Aunque se hizo médica para salvar vidas, varias dudas le empezaron a rondar por la cabeza: apareció la de “¿realmente todo esto vale la pena? ¿Debo arriesgarme por tantas personas que no cuidan su vida, ni la de su familia?”, fueron las preguntas que se formuló durante días.

Aparte de los malos tratos y la irresponsabilidad de tantas personas, hubo otro aspecto que la llevó al límite: el salario. Si algo puso la pandemia sobre la mesa, fueron los problemas de contratación y las condiciones laborales del talento humano en salud. Astrid Milena no era la excepción, pues como médica general de un hospital público sabe y entiende las quejas de miles de colegas en el país que buscan un reconocimiento digno por lo que hacen a diario. “Los salarios son irrisorios. Nos estamos muriendo y parece ser que a nadie le importa el personal médico, de enfermería o todos los que estamos poniendo el pecho ante el virus”.

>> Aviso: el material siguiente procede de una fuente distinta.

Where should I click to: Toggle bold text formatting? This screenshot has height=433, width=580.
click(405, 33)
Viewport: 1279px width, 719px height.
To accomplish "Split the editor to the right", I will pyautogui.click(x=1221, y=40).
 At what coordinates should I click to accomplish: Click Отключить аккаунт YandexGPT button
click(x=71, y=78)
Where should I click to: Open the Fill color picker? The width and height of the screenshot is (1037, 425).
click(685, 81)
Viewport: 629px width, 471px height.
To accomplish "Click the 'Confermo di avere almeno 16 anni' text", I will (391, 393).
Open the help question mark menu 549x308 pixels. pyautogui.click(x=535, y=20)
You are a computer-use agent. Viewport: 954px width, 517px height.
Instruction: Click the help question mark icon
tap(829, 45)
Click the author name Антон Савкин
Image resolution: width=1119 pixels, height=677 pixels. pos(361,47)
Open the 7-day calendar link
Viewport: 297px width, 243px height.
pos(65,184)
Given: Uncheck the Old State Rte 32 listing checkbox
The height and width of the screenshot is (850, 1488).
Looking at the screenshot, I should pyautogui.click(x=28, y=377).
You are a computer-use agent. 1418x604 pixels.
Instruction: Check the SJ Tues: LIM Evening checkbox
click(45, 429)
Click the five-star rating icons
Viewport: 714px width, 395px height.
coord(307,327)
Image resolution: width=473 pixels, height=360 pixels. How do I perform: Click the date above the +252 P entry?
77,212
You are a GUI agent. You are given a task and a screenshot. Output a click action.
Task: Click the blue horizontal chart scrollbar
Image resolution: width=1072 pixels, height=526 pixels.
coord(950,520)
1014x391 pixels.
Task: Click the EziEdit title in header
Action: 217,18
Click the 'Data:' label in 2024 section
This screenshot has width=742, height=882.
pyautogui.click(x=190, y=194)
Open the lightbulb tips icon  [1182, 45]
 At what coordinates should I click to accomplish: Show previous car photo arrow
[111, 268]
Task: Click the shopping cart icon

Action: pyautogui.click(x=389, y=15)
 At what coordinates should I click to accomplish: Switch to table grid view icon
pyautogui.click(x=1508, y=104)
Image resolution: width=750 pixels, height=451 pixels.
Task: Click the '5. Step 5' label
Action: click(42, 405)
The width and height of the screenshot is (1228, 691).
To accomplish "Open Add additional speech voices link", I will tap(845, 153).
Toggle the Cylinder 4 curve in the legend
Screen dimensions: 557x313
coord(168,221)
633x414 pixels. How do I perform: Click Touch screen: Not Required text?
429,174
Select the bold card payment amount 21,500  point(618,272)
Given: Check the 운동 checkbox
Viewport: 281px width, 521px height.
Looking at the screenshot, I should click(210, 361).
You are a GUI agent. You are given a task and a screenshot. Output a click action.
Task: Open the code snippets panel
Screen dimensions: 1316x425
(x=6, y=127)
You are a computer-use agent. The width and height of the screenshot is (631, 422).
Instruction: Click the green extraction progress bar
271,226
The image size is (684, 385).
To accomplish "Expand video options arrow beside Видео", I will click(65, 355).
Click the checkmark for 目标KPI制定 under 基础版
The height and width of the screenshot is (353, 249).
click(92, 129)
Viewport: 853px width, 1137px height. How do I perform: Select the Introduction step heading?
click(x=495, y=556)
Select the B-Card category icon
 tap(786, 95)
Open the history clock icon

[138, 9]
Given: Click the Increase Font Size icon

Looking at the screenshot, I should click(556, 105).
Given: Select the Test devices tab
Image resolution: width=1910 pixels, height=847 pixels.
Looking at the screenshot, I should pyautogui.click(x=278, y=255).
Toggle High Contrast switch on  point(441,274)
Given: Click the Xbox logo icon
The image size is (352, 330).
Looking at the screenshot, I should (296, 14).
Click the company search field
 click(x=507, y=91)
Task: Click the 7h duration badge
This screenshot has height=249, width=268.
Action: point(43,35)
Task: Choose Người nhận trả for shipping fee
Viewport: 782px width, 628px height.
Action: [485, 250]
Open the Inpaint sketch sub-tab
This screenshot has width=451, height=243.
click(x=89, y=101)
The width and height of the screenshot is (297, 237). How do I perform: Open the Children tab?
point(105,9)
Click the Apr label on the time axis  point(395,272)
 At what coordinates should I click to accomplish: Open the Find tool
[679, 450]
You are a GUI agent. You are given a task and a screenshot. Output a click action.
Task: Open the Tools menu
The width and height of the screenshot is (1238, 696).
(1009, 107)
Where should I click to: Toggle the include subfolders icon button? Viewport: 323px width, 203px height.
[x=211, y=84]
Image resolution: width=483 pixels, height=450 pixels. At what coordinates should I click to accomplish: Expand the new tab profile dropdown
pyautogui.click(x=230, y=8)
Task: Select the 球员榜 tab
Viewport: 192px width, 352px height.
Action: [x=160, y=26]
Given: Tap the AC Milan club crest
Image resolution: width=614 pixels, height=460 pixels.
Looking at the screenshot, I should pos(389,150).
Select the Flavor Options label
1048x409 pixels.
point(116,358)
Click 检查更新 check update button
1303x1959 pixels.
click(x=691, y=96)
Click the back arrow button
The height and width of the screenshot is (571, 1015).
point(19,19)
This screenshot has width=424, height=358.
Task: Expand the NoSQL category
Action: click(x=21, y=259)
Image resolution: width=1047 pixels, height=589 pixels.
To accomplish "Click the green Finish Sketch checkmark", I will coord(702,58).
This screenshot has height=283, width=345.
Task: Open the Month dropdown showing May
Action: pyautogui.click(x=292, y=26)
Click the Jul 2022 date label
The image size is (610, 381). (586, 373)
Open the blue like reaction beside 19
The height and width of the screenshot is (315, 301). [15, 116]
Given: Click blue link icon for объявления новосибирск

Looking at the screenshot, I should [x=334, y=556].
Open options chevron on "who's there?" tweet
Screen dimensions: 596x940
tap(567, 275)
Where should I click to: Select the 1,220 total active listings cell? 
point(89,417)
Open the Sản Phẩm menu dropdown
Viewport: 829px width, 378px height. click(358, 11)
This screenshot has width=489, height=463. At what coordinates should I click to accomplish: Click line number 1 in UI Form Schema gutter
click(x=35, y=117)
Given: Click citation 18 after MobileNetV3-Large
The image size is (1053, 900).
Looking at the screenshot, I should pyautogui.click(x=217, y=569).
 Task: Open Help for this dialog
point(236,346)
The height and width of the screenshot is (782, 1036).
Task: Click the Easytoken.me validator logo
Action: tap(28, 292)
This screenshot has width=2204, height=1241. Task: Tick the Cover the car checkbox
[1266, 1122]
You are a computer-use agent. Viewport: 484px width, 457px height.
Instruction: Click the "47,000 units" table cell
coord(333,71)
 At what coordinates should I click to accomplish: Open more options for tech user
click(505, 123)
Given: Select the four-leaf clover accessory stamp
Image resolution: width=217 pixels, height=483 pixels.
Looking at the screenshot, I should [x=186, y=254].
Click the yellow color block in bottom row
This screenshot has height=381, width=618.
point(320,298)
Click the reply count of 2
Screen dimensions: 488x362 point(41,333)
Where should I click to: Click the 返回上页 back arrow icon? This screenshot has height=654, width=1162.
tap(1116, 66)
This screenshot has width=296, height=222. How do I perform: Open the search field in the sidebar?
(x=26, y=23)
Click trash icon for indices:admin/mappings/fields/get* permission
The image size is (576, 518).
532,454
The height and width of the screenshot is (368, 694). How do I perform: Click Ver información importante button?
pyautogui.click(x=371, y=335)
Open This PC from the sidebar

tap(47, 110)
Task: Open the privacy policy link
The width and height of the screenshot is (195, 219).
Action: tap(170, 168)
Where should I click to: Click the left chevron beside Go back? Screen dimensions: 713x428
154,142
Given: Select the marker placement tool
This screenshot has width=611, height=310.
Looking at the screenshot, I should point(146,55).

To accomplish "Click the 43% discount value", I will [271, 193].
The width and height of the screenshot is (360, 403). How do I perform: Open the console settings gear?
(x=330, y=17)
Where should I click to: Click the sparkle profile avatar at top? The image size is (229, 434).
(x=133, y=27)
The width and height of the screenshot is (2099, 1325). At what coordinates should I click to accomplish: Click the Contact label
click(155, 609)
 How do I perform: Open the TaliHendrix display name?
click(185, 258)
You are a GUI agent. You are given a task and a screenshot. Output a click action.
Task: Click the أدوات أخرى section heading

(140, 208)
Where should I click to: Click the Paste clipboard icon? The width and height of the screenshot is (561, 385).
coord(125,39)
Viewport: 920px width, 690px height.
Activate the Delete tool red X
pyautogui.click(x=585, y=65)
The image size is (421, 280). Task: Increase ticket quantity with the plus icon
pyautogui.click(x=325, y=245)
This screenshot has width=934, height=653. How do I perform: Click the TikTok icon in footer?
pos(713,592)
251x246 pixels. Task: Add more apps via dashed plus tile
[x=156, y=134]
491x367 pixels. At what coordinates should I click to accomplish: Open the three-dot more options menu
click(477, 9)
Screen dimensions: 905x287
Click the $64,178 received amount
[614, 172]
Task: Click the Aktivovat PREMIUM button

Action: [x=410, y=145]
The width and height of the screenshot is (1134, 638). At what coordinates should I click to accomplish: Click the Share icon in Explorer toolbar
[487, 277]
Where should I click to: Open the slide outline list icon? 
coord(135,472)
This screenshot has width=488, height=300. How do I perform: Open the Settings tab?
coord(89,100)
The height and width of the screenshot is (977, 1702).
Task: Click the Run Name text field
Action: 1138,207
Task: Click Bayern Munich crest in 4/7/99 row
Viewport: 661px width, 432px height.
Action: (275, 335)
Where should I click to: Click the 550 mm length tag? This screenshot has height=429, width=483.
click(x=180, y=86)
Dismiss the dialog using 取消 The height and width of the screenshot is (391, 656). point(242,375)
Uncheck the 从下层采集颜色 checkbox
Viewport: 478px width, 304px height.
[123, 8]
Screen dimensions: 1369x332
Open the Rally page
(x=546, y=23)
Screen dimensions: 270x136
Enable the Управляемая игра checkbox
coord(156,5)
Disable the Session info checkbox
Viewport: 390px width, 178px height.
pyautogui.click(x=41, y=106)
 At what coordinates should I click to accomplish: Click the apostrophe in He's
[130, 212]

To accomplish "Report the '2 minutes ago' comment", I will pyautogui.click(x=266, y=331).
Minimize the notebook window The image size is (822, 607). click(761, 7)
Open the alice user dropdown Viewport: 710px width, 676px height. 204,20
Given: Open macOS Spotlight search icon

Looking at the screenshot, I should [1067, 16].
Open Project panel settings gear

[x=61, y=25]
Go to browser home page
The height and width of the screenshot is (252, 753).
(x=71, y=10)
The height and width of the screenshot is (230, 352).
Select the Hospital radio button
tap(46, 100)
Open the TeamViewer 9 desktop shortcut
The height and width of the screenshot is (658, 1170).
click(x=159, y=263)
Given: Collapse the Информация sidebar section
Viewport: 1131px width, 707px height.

Con todo, Buitrago, quien tiene el corazón roto por tantas experiencias dolorosas en la pandemia, sigue dedicándose a la medicina haciendo teleconsultas. Eso le permite quedarse en casa para proteger a su esposo, quien es hipertenso, a sus papás y a sus hijos, a quienes dice que apoyará si algún día quieren estudiar la misma carrera que ella.

En el fondo, Buitrago sigue enamorada de su carrera y de lo que significa la primera línea: enfrentar esta y otras patologías para salvar vidas de enfermos que llegan a las clínicas y hospitales buscando una salvación. Quizás, su decepción con la profesión y el trauma de la pandemia pasen o por lo menos se atenúen con el tiempo.